> _Problem to work on_: In the listing that follows, locate the line containing "Click the Adobe" and the line containing "The width and". Retype exactly those two lines and every line between them, and nothing more.

Start of Given entries

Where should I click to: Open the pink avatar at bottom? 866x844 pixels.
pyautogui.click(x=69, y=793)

End of Given entries
Start of Given entries

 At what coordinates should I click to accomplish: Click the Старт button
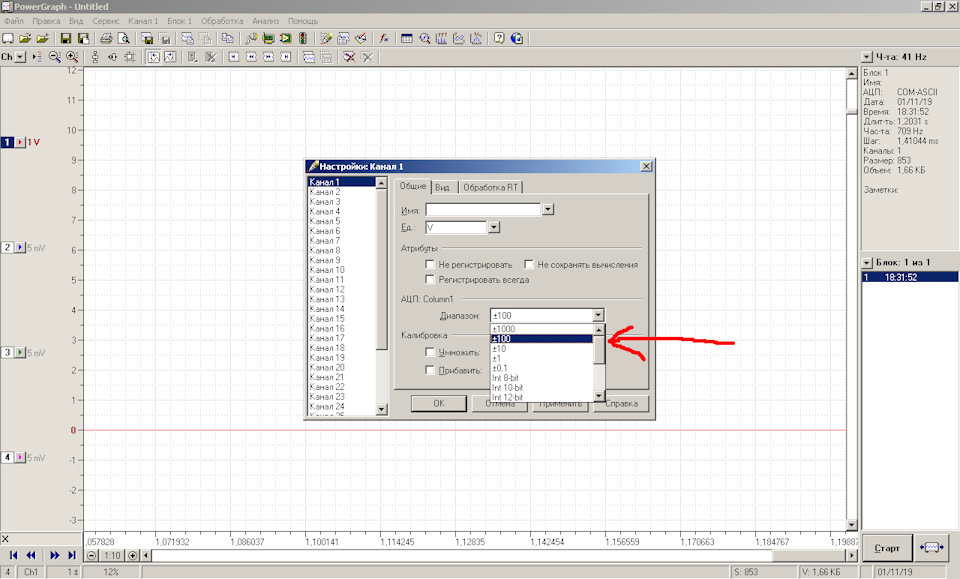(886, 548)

End of Given entries
Start of Given entries

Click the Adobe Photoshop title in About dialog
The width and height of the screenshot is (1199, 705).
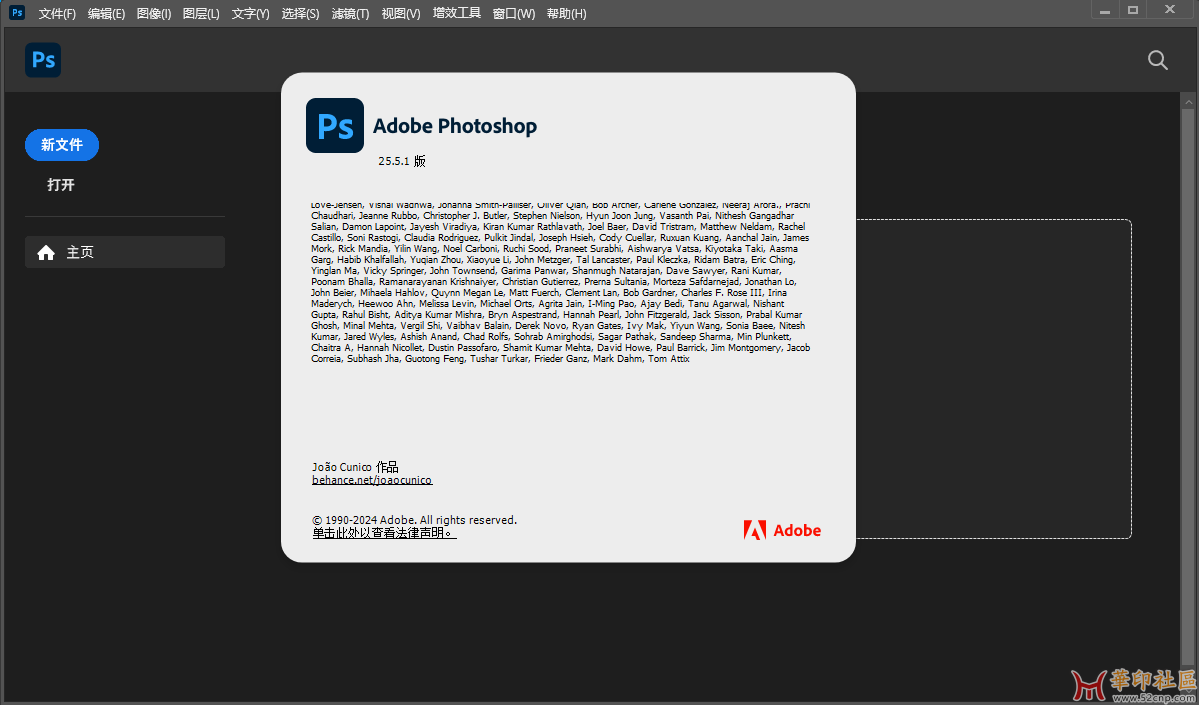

End of Given entries

> _Problem solution_:
Click the Adobe Photoshop title in About dialog
The width and height of the screenshot is (1199, 705).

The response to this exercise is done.